Extrait de l'entretien =
=-=-=-=-=
Djasrabe Kimassoum Yilmian, plus connu sous le nom de Ray’s Kim, est un artiste rappeur tchadien engagé. Le verbe tranchant, la plume bien aiguisée, il dénonce et critique la mal gouvernance qui plombe le développement de son pays. Ray’s Kim se fait le porte-parole des jeunes marginalisés et autres oubliés de la République. Plusieurs fois primés meilleurs artistes, Ray’s Kim a à son actif 4 albums. Militant depuis plusieurs années dans des organisations de la société civile, l’artiste grande gueule est sur tous les fronts pour l’instauration de la démocratie dans son pays. C’est ainsi qu’il rejoint le parti politique “Les Transformateurs” du Dr Succès Masra en 2018. Il en est le porte-parole. Il sera blessé à balles réelles lors des manifestations organisées par son parti. La dernière en date est celle du 20 octobre 2022. Comme à son habitude, il était en première ligne. La répression fut violente puis sanglante. Il sera annoncé comme mort à la mi-journée. Fort heureusement, Ray’s Kim a pu échapper à la terreur de cette journée historique. Il sera réduit au silence, à la clandestinité puis contraint à l’exil. Fidèles lecteurs et auditeurs de “Dialogue Migration Podcast” Ray’s Kim est de passage à Ouagadougou et nous l’avons reçu pour vous. A la présentation, Masbé NDENGAR.
Bonjour Ray’s Kim et comment vous vous portez aujourd’hui ?
Bonjour Masbé et bonjour à tous les auditeurs. Je vais pas mal, je vais bien, Dieu merci. Et content d’être avec vous à Ouagadougou.
Qu’est-ce qui s’est réellement passé le 20 octobre 2022, date qui est à l’origine de votre éxil ?
=-=-=-=-=
Données enregistrées =
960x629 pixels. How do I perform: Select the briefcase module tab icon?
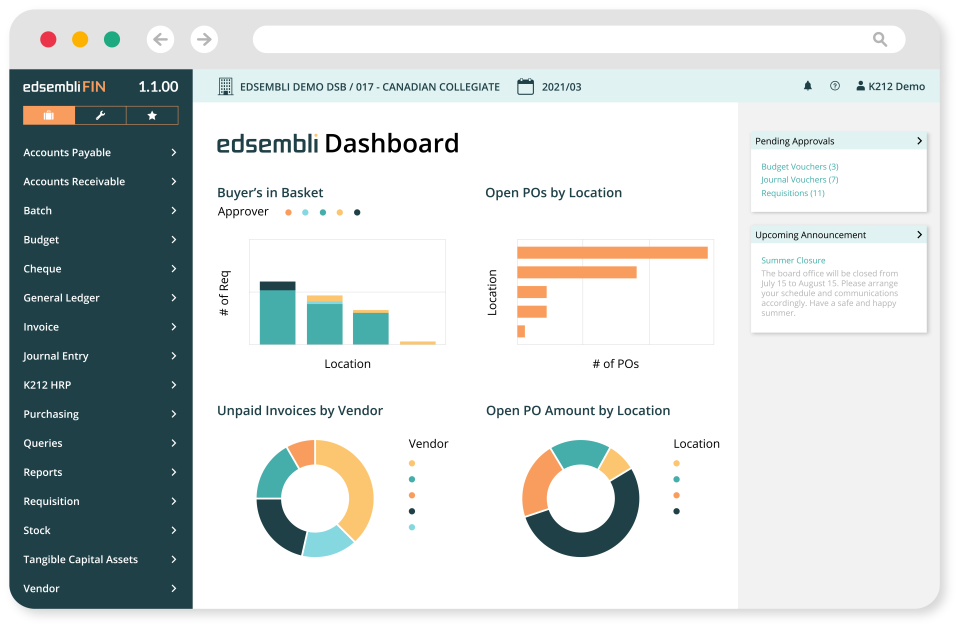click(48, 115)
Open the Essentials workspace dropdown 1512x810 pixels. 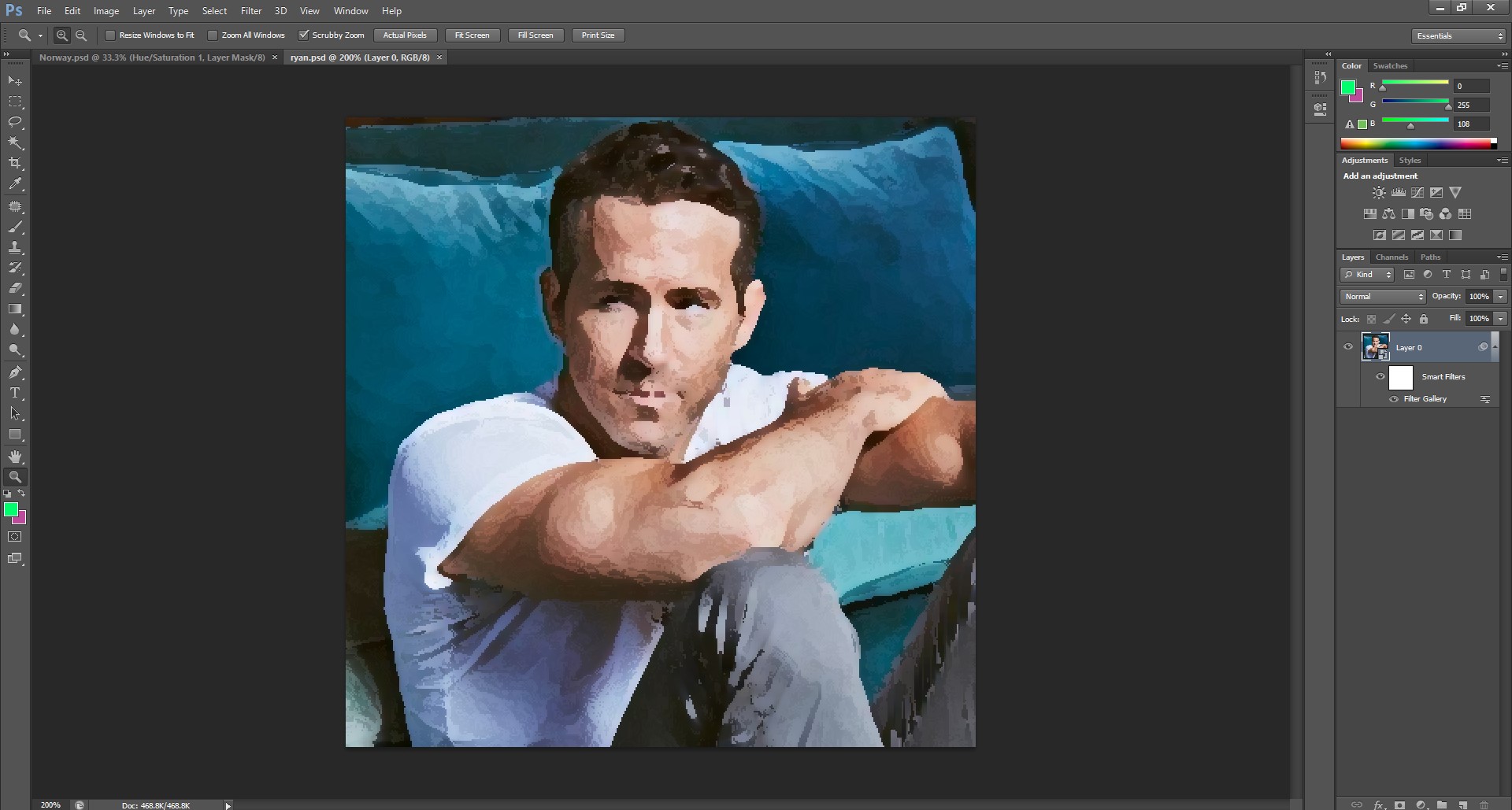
=-=-=-=-=
Exercices à traiter =
1. Dans l'entretien avec Ray’s Kim, relevez toutes les formes du verbe « être » conjuguées au futur simple, chacune avec le participe qui la suit.
2. Recopiez l'entretien avec Ray’s Kim depuis "Bonjour Ray’s Kim" jusqu'à "vous à Ouagadougou." en substituant "heureusement" à "Dieu merci".
3. Rédigez la suite de l'entretien avec Ray’s Kim à partir de sa dernière phrase.
Le matériel qui précède est indépendant de l'entretien avec Ray’s Kim.

Corrigé des exercices =
1. sera blessé ; sera annoncé ; sera réduit

2.
Bonjour Ray’s Kim et comment vous vous portez aujourd’hui ?
Bonjour Masbé et bonjour à tous les auditeurs. Je vais pas mal, je vais bien, heureusement. Et content d’être avec vous à Ouagadougou.

3.
Cela n’est pas un secret de polichinelle. Le peuple tchadien a décidé de rappeler à l’ordre les dirigeants du Tchad qui avaient promis devant le monde entier, devant les partenaires qu’ils n’avaient que 18 mois pour organiser des élections libres et transparentes pour mettre qu’un civil puisse diriger le pays. On a constaté qu’au bout de cette échéance, ces dirigeants n’ont pas pensé honorer leur parole. Ils sont passés par un soi-disant dialogue pour pouvoir manigancer leur continuité à la tête du pays et le peuple étant souverain et propriétaire du pouvoir a décidé de leur rappeler que leur parole devrait être respectée et a décidé de manifester dans les rues pour se faire entendre. C’est alors avec un plan machiavélique, qu’ ils ont décidé de tuer plus de 300 personnes, d’arrêter plus de 1000 personnes et de faire disparaître plus 200 personnes. Jusqu’à aujourd’hui la douleur est comme telle. Il y a des camarades qui sont en prison dont nous demandons incessamment leur libération puisque la Constitution du Tchad nous permet d’organiser des manifestations, de protester, de contester si les choses ne marchent pas et nous n’avons qu’usé de ce droit pour nous faire entendre. Mais malheureusement, ayant déjà un plan de succession dynastique, de confiscation du pouvoir, ces dirigeants ont préféré utiliser la force que d’entendre raison, voilà pourquoi il y a eu la marche et il y a eu répression. Quand on veut s’imposer au pouvoir par la force, il faut écraser les voix discordantes du Tchad et écarter tous ceux qui voient l’avenir du Tchad autrement afin de continuer de jouir allègrement du pouvoir.
Où étiez vous quand les forces de l’ordre ont commencé à tirer sur les manifestants ?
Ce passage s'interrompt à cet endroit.